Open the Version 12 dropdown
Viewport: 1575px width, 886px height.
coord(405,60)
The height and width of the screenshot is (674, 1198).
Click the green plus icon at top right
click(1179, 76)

--

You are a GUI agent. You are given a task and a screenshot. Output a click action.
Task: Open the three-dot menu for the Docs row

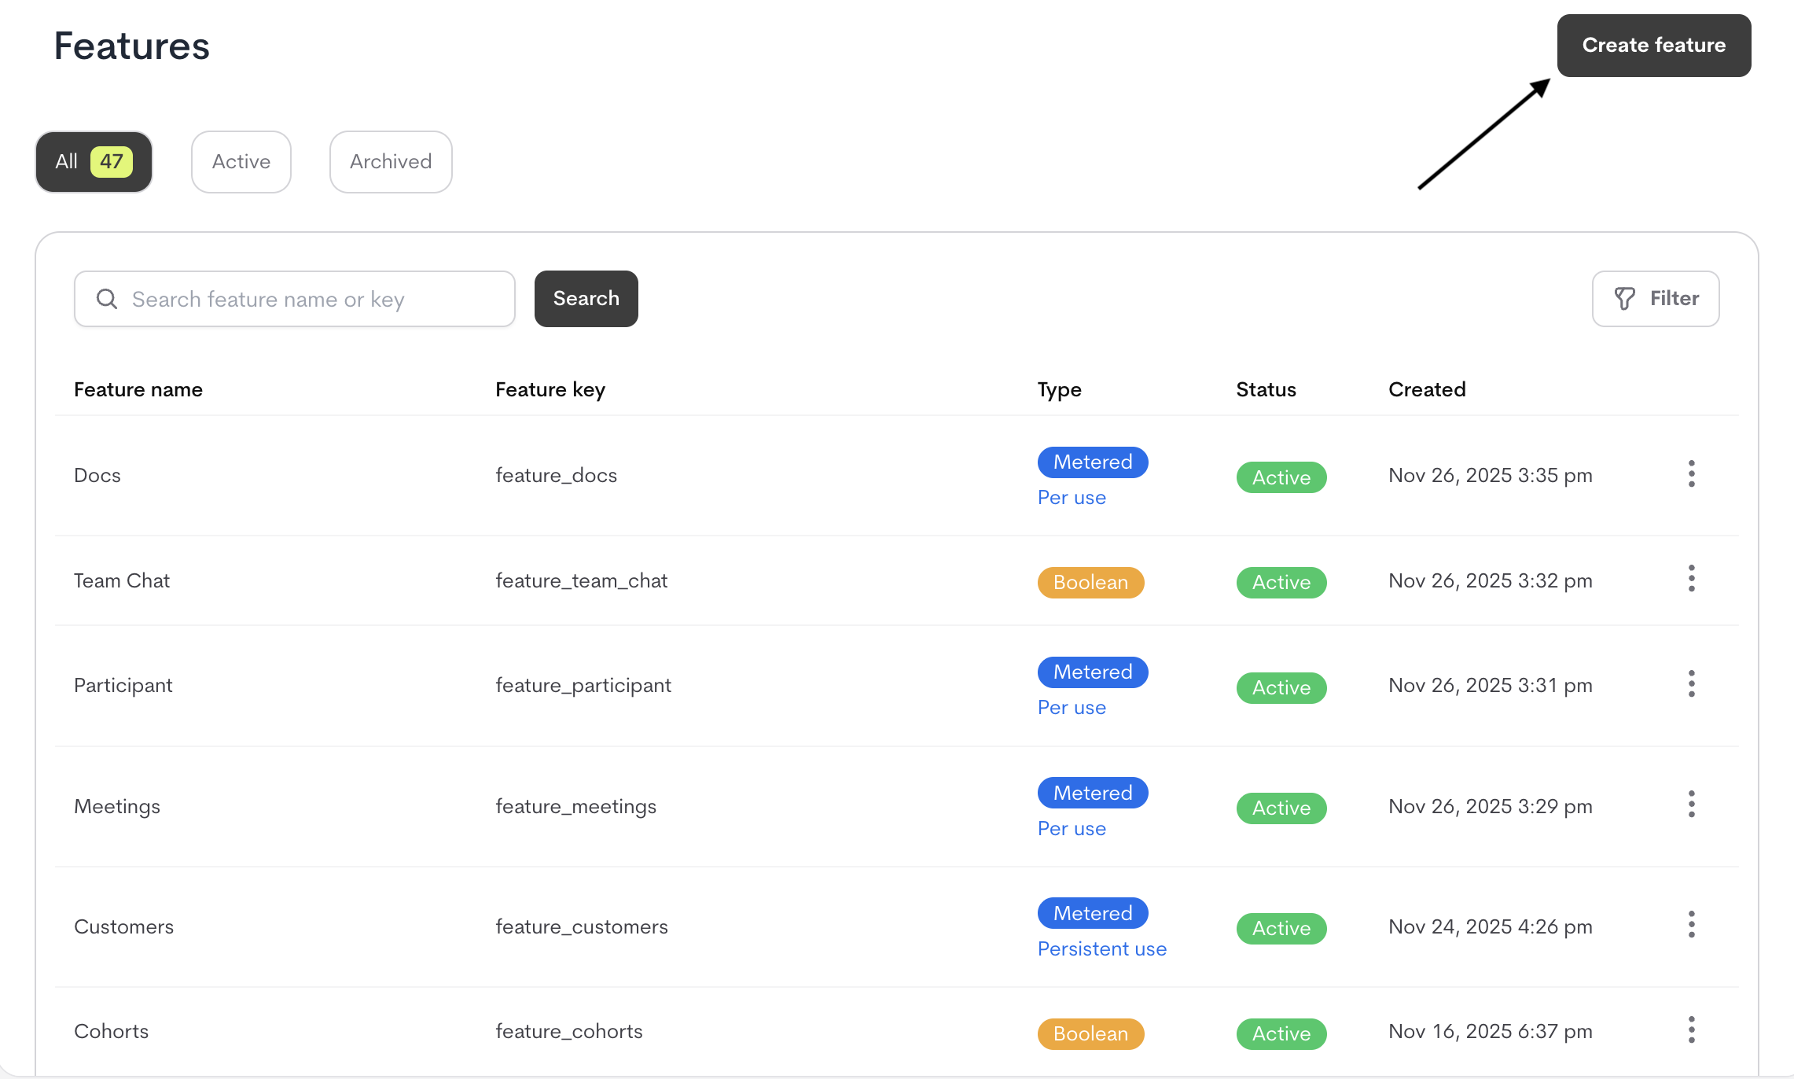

## [REQUIREMENT]
Lines in the listing above that contain the word "screenshot" must be copied; leave out the rest.

## [REPLY TO THE EXERCISE]
The height and width of the screenshot is (674, 1198).
You are a GUI agent. You are given a task and a screenshot. Output a click action.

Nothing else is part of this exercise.